When we talk about Machine Learning or Data Science or any process that involves predictive analysis using data — regression, overfitting and regularization are terms that are often used. Understanding regularization and the methods to regularize can have a big impact on a Predictive Model in producing reliable and low variance predictions.

In this article, we will learn to implement one of the key regularization techniques in Machine Learning using scikit learn and python.

### What is Regularization?

Overfitting is one of the most annoying things about a Machine Learning model. After all those time-consuming processes that took to gather the data, clean and preprocess it, the model is still incapable to give out an optimised result. There can be lots of noises in data which may be the variance in the target variable for the same and exact predictors or irrelevant features or it can be corrupted data points. The ML model is unable to identify the noises and hence uses them as well to train the model. This can have a negative impact on the predictions of the model. This is called overfitting.

In simple words, overfitting is the result of an ML model trying to fit everything that it gets from the data including noises.

### Why regularization?

Regularization is intended to tackle the problem of overfitting. Overfitting becomes a clear menace when there is a large dataset with thousands of features and records. Ridge regression and Lasso regression are two popular techniques that make use of regularization for predicting.

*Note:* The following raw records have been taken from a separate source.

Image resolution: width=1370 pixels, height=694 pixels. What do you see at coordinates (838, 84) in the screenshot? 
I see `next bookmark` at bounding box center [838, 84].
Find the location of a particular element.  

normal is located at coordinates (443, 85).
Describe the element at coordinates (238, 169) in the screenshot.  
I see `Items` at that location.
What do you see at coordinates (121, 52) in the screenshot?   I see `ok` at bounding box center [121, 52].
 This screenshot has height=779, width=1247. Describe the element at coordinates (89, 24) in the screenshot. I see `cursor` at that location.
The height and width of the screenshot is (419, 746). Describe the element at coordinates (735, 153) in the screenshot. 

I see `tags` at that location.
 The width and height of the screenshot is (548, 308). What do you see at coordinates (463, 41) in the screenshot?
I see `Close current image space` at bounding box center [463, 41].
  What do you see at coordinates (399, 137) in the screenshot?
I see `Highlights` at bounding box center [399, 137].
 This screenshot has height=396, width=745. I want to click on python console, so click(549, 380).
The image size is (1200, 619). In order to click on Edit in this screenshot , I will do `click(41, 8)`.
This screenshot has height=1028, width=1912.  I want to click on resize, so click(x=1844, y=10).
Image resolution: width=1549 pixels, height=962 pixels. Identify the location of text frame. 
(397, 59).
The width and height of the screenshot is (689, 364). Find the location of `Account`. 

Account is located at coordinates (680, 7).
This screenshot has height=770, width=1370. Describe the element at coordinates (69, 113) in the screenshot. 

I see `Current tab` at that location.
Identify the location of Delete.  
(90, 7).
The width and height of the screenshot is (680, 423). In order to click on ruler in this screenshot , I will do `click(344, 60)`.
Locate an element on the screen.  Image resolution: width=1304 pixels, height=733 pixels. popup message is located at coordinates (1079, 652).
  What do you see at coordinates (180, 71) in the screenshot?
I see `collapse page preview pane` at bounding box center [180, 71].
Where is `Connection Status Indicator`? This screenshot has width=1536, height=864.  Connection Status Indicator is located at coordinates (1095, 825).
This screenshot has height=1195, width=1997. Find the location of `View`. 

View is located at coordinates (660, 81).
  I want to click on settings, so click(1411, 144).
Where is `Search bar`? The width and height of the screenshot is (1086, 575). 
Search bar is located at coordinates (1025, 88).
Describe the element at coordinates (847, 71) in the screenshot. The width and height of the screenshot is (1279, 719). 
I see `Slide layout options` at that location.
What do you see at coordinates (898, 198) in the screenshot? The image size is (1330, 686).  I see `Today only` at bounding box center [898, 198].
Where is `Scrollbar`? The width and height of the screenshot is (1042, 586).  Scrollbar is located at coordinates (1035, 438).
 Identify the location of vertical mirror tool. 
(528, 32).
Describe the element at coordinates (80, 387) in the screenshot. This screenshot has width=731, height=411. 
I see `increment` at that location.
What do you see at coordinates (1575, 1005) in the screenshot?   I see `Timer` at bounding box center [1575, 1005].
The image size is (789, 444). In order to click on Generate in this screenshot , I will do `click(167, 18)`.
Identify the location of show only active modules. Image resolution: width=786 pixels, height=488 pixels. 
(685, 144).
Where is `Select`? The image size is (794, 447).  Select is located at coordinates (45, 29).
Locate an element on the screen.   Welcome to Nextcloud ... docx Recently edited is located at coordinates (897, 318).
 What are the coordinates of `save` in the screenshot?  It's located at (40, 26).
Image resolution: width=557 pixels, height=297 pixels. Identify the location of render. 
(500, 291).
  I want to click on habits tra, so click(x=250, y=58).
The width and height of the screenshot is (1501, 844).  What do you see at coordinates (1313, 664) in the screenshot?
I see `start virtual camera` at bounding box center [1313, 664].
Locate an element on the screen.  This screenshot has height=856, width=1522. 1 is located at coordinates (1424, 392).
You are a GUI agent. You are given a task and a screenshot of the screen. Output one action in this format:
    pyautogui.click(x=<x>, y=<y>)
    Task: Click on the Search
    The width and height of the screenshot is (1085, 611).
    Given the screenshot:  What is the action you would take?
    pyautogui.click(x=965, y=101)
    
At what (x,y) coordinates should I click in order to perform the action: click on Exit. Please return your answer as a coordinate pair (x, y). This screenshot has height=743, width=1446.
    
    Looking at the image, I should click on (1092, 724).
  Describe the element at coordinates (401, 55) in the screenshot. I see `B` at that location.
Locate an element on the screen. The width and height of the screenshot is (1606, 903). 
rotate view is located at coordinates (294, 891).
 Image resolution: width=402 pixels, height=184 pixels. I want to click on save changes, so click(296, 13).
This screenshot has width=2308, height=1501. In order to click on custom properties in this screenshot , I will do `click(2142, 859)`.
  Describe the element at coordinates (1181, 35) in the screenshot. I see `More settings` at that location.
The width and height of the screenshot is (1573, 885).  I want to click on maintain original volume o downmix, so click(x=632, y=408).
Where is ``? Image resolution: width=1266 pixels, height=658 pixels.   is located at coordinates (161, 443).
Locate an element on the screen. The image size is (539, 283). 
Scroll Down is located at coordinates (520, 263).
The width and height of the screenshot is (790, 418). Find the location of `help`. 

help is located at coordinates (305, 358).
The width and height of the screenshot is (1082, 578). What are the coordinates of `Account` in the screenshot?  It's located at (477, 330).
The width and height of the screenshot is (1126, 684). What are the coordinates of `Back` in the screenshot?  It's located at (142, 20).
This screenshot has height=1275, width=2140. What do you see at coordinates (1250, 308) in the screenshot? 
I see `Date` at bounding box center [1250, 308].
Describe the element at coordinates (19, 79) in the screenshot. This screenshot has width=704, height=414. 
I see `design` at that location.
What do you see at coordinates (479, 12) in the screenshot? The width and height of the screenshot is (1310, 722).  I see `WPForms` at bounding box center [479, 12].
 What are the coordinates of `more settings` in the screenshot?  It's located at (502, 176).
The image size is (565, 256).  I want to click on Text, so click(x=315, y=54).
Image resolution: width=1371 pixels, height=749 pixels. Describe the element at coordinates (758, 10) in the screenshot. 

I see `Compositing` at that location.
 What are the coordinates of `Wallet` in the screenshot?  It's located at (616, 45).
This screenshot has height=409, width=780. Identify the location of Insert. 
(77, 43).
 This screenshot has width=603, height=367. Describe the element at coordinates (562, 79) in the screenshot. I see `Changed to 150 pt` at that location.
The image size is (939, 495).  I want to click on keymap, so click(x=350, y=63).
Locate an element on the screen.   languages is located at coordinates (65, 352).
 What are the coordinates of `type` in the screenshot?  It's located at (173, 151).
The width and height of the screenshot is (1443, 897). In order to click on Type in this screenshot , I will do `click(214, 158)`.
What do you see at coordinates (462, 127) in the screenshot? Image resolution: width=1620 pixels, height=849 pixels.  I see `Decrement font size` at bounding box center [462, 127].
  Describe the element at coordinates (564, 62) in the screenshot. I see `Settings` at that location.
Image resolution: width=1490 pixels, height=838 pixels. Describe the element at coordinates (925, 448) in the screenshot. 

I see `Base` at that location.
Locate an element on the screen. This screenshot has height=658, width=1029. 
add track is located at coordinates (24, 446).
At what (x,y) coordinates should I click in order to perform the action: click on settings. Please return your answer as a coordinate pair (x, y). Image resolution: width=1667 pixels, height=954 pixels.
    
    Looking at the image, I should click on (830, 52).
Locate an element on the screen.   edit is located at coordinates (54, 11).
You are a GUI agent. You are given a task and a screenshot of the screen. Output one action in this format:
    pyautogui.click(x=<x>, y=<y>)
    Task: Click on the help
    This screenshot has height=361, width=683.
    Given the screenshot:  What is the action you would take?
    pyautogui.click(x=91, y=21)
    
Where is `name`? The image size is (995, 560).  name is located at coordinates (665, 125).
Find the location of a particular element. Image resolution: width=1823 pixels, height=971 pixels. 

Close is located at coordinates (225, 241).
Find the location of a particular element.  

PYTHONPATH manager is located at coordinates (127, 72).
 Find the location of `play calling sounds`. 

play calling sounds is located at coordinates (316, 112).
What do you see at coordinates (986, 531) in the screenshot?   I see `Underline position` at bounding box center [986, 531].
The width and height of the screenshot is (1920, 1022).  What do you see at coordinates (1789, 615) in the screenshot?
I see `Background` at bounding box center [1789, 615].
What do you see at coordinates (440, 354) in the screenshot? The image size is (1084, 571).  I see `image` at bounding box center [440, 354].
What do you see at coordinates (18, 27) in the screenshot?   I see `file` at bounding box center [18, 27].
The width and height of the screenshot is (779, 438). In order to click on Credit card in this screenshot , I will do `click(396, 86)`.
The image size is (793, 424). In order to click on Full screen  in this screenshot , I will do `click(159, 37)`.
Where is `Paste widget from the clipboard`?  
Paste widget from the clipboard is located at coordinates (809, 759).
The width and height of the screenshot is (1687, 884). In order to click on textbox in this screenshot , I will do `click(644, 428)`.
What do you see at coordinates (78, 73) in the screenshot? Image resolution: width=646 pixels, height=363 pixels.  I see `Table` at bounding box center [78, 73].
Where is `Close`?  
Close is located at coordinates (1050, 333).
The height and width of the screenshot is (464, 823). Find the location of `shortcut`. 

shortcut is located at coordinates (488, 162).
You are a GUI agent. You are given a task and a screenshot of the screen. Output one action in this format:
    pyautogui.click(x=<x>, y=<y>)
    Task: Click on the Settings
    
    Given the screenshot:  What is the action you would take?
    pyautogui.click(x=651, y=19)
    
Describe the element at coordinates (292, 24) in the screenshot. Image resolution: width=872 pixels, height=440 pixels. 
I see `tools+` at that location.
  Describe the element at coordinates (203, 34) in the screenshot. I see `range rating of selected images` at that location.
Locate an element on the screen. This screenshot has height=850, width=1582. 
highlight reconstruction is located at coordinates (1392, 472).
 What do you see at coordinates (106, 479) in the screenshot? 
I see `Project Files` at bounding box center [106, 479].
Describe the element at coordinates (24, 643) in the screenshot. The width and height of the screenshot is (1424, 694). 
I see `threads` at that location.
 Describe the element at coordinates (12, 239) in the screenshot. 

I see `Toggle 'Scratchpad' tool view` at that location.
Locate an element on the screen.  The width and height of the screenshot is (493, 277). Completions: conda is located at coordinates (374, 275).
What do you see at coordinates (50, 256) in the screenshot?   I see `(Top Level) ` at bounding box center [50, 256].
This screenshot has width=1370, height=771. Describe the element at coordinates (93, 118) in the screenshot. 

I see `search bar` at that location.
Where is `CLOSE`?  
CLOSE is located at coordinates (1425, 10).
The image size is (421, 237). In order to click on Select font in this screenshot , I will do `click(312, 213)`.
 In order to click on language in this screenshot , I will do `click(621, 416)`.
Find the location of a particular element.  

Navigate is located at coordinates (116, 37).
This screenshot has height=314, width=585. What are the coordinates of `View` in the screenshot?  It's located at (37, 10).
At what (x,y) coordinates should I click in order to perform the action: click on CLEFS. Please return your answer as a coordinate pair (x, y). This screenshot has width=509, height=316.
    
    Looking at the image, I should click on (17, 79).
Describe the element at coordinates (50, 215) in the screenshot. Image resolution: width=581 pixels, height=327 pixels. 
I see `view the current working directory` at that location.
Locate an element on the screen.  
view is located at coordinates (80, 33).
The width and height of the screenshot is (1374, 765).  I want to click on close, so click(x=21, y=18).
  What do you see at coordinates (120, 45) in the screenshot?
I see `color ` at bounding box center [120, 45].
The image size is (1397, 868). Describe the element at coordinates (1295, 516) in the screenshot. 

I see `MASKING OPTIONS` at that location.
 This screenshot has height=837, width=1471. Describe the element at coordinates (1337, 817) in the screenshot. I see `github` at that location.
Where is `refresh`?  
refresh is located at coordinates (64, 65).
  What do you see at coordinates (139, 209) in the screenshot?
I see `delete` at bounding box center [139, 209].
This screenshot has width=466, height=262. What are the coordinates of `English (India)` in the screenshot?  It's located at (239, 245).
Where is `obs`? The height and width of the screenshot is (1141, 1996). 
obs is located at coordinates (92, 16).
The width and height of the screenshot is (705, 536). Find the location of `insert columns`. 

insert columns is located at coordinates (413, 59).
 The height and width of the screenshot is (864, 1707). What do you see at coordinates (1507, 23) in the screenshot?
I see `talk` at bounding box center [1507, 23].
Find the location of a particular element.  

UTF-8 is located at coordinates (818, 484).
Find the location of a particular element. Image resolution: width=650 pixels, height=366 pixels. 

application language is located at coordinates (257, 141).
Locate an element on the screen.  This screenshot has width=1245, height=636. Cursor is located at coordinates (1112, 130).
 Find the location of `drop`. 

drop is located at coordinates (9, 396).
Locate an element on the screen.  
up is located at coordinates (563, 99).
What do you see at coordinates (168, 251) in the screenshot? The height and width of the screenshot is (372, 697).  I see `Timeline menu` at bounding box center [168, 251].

Both the techniques work by penalising the magnitude of coefficients of features along with minimizing the error between predictions and actual values or records. The key difference however, between Ridge and Lasso regression is that Lasso Regression has the ability to nullify the impact of an irrelevant feature in the data, meaning that it can reduce the coefficient of a feature to zero thus completely eliminating it and hence is better at reducing the variance when the data consists of many insignificant features. Ridge regression, however, can not reduce the coefficients to absolute zero. Ridge regression performs better when the data consists of features which are sure to be more relevant and useful.

### Lasso Regression

Lasso stands for** Least Absolute Shrinkage and Selection Operator**. Let us have a look at what Lasso regression means mathematically:

**Residual Sum of Squares + λ * (Sum of the absolute value of the magnitude of coefficients)**

Where,

- λ denotes the amount of shrinkage
- λ = 0 implies all features are considered and it is equivalent to the linear regression where only the residual sum of squares are considered to build a predictive model
- λ = ∞ implies no feature is considered i.e, as λ closes to infinity it eliminates more and more features
- The bias increases with increase in λ
- variance increases with decrease in λ

### Implementing Lasso Regression In Python

For this example code, we will consider a dataset from Machinehack’s Predicting Restaurant Food Cost Hackathon.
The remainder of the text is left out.